Malaysia police bust Penang car theft syndicate that targeted keyless vehicles

Malaysia police bust Penang car theft syndicate that targeted keyless vehicles
Malaysian authorities said the syndicate would smuggle the stolen cars to Thailand. (Photo: Bernama)

GEORGE TOWN: Police in Penang have busted a vehicle theft syndicate that targeted keyless cars with the aid of special electronic equipment.

A total of six men, including the syndicate’s mastermind known as “Ah Heng”, were also arrested, Penang Criminal Investigation Department Chief Zainol Samah said on Monday (Jul 29).

Six stolen luxury vehicles valued at about RM530,000 (US$128,610) were also recovered by the authorities.

The syndicate, believed to be involved in 18 car theft cases since early this year, targeted keyless vehicles parked in the Perai and Bayan Baru industrial areas.

The thefts were carried out during the day while the car owners were at work, the police said. 

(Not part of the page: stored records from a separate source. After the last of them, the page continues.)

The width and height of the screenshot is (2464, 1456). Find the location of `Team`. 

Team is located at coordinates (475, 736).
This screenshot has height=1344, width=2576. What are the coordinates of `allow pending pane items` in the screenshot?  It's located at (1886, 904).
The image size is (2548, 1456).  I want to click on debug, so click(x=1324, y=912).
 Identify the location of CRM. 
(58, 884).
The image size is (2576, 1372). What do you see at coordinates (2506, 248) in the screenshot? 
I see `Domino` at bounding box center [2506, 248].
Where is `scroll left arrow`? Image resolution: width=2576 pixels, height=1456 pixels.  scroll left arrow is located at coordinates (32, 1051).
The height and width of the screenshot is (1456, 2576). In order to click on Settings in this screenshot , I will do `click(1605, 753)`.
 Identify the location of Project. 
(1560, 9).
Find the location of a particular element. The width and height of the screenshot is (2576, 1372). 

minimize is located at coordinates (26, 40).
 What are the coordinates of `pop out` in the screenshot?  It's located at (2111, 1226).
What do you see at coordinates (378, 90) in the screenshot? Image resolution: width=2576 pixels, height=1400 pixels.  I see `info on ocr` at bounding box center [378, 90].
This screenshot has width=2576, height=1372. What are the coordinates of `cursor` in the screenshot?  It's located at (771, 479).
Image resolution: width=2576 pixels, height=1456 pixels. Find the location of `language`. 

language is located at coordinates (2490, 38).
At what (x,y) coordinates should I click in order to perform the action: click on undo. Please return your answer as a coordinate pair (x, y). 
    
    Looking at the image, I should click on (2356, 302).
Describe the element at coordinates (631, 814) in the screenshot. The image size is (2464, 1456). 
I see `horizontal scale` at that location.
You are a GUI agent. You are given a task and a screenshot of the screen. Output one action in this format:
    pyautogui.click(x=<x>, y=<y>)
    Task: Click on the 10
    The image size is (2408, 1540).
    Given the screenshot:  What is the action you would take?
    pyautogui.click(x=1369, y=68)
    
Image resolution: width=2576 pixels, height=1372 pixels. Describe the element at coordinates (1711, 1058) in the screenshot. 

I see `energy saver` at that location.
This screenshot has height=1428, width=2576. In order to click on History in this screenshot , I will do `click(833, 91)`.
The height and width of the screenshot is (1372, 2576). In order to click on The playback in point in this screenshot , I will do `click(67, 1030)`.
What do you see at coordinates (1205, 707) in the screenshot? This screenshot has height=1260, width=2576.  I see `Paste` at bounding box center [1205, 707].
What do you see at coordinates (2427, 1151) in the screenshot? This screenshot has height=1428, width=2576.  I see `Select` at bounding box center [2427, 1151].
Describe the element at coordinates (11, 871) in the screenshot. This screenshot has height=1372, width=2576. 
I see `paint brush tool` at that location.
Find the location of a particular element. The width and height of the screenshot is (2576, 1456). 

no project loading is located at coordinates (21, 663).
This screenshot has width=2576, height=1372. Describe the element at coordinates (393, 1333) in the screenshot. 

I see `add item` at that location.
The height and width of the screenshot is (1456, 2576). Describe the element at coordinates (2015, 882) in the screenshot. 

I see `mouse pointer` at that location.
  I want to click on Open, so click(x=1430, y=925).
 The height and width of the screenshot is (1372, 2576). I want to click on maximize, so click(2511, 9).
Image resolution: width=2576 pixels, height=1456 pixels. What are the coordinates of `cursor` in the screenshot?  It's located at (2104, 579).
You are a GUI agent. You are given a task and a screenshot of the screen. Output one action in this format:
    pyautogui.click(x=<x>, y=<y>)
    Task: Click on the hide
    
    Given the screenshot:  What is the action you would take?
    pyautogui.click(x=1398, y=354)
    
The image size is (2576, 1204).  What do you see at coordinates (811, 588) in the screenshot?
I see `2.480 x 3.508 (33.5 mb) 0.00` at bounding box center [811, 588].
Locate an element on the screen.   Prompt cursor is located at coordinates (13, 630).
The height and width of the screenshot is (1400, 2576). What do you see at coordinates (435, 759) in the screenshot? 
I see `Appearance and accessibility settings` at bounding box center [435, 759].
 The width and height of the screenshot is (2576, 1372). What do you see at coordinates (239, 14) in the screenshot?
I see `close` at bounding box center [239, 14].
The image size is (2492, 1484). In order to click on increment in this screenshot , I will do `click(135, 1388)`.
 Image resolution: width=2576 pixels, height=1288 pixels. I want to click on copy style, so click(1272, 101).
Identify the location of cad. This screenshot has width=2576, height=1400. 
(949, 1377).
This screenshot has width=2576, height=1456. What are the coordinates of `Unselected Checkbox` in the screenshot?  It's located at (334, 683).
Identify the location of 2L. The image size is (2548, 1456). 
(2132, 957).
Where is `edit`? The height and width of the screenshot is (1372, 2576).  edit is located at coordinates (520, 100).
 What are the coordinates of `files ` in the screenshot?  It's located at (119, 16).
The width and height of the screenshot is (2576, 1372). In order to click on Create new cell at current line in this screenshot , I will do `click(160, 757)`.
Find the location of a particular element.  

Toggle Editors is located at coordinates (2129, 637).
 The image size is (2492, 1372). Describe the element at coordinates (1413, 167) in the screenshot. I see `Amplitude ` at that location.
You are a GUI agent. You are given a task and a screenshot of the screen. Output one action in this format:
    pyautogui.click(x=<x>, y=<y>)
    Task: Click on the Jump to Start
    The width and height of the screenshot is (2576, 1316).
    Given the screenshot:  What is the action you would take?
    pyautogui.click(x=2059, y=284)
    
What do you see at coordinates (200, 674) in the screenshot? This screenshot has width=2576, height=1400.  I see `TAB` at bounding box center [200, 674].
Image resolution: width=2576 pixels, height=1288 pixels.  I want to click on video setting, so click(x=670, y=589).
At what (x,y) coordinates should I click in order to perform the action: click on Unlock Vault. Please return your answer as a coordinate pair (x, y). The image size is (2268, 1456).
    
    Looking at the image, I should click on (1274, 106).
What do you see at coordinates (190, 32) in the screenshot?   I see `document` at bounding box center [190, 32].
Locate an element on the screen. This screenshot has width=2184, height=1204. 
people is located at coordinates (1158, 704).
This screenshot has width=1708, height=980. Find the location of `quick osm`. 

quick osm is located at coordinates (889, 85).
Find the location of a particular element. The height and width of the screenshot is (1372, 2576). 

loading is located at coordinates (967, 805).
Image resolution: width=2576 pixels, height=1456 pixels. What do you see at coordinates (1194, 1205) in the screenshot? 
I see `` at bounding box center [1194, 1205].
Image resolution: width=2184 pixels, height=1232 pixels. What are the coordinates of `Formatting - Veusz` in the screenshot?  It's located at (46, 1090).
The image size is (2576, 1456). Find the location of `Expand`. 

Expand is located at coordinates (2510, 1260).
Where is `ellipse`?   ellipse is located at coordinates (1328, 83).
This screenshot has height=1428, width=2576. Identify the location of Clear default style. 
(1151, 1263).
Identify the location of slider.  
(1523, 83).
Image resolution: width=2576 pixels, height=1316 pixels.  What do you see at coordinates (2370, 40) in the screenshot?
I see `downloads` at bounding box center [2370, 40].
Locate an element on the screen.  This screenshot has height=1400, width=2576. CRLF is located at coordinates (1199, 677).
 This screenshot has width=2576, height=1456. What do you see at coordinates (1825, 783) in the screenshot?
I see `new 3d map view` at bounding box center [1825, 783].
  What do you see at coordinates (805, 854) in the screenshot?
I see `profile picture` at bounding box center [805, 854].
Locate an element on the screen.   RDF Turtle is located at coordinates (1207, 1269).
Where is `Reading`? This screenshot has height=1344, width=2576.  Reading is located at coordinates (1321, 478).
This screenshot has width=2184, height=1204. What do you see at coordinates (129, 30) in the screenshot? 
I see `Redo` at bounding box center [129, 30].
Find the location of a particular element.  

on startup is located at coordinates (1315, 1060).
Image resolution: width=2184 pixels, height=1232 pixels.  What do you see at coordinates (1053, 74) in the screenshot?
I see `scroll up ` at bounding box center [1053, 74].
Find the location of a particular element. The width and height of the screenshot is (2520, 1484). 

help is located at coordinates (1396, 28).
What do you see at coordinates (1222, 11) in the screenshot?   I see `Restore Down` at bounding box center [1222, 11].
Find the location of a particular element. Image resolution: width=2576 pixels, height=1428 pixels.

“By using special electronic gadgets like a jammer and smart key, the syndicate members needed less than 10 minutes to enter a vehicle and turn off its security system before driving off in the stolen vehicle.

“This syndicate also has the expertise to repaint the stolen vehicles, besides being the go-between in delivering these vehicles to be driven into Danok, southern Thailand through Bukit Kayu Hitam in Kedah,” said Zainol.

The suspects, aged between 20 and 60 years, were nabbed in raids conducted in a number of locations around Alor Setar and Changloon in the neighbouring state of Kedah on Jul 18.

Besides a Toyota Hilux, Honda CRV, Honda City Hybrid, Toyota Estima and two Honda Civic cars, the police special team also seized various vehicle number plates, fake road tax stickers, Touch ‘n Go cards, SmartTAGs, laptops and mobile phones.

Located near one of the houses that was raided was a workshop used by the syndicate to keep the stolen vehicles, Zainol said.

The syndicate also used the workshop to change vehicle registration number plates and road tax stickers before smuggling the cars to Thailand and selling them at about RM20,000 each.